I find great comfort in the fact that I am not alone.  In his letter to the Romans (chapter 7), the apostle Paul, a very spiritually humble and devoted man of God wrote:

“We know that the law is spiritual; but I am unspiritual, sold as a slave to sin. I do not understand what I do. For what I want to do I do not do, but what I hate I do. And if I do what I do not want to do, I agree that the law is good. As it is, it is no longer I myself who do it, but it is sin living in me. I know that nothing good lives in me, that is, in my sinful nature. For I have the desire to do what is good, but I cannot carry it out. For what I do is not the good I want to do; no, the evil I do not want to do—this I keep on doing. Now if I do what I do not want to do, it is no longer I who do it, but it is sin living in me that does it.

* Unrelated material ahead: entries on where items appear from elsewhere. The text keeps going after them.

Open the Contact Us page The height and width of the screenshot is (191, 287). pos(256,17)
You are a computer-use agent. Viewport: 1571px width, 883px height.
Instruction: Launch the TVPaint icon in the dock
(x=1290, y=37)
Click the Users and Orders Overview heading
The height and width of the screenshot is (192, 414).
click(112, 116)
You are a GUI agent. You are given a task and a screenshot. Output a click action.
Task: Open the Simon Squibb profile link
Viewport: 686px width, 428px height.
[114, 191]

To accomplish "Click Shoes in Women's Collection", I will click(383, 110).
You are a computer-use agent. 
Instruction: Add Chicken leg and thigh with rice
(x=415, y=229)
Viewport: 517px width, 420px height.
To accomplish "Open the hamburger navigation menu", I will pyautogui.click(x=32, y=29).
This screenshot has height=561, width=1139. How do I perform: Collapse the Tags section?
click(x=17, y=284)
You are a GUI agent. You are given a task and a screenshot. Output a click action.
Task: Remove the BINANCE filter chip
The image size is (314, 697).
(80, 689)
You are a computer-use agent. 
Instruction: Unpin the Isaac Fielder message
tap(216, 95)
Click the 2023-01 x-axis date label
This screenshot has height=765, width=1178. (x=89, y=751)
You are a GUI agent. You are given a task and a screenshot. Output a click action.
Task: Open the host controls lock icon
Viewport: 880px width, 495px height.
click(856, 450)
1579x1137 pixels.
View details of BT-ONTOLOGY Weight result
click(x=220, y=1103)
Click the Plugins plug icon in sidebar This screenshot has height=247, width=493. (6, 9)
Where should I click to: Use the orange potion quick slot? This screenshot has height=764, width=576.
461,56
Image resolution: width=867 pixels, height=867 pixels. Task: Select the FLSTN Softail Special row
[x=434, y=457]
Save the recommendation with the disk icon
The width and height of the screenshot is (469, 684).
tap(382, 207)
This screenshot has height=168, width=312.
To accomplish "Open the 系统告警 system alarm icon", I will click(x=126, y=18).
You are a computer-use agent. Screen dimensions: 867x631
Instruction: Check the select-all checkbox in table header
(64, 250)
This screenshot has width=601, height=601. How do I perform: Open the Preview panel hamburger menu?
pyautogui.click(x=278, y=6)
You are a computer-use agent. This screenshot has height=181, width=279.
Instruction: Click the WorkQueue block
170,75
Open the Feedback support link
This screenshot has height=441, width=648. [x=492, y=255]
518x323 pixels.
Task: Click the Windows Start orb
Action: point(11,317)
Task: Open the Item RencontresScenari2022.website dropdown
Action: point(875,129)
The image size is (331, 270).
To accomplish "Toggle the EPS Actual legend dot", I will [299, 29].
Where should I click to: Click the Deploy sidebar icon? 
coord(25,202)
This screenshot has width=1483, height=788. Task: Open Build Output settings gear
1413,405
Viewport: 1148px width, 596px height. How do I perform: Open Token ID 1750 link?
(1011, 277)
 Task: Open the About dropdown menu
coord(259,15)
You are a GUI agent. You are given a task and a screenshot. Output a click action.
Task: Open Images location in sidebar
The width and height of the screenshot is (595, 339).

“So I find this law at work: When I want to do good, evil is right there with me. For in my inner being I delight in God’s law; but I see another law at work in the members of my body, waging war against the law of my mind and making me a prisoner of the law of sin at work within my members. What a wretched man I am! Who will rescue me from this body of death? Thanks be to God—through Jesus Christ our Lord!” Romans 7:14-25

Even Paul struggled with this same voice; the man commissioned by God to author a great portion of the New Testament through his writings to various churches.  I was consoled to know that my nature was one with a propensity toward sin, toward ignoring this voice.  It is part of who I am.  But thankfully, I can say that it was part of who I am.When I chose to accept God’s grace by putting my faith in Jesus, I heard a new voice.  It said to me the same things that for so many years I had ignored.  But this time, the voice had a resonance and a beauty that is difficult to describe.  While I have been transformed spiritually and embraced by God’s great love for me, I still live in a sinful body, in a fallen world surrounded by fleeting pleasures (although pleasures indeed).  One day I will shed this temporary tent in which my spirit dwells, but in the meantime I have to contend with my sinful nature, this voice and how I react to them both.

You see, while I used to pile on more and more weight with each new shame, I now find freedom in feeling guilty.  I am grateful to feel guilty. This sounds strange, but it is true. It means God is growing me and I am growing toward Him.  Every time I do something I know I shouldn’t do, I hear that voice.  Instead of running from it, I thank God that He put within me the longing to do what’s right, to make better choices, and to walk in His ways.  I don’t even call it guilt anymore.  I consider it a conviction—a collision between my spirit and my flesh.

There was a great show in the 50s called Father Knows Best. It was about a wise father and family man called Jim Anderson who would always give brilliant advice and solve problems for his three children Betty, Bud and Kathy. Every week there was a new dilemma and every week Jim would save the day.  After all, father did know best.  It’s a cheesy show by today’s standards, but spiritually speaking, it has a very sound base.  If I tune out the clutter—especially that of my own rebellious will—and just listen to the gift of God’s voice, I can avoid doing those things I don’t want to do and start longing to, and actually do those things I know He wants me to.

We will continue to have struggles and there are times when we will fall down hard. But I take great solace in the freedom that Christ has given us though His victory over sinful flesh.  Before ascending into heaven, He promised to send a helper to be with us until we go home to Him or until He returns.  This new voice inside is the Holy Spirit, whose words are given to encourage, guide and grow us.  Through His voice, we are given strength and willpower to overcome.

I am grateful that Father really does know best and that He has given me a new vantage point from which to view my shortcomings.  I am glad to have a Dad who allows me to feel bad. For in this, His voice only gets louder and stronger, my weights fall away and chains of sinfulness are broken, and I am able to run and not crawl toward His freedom and joy.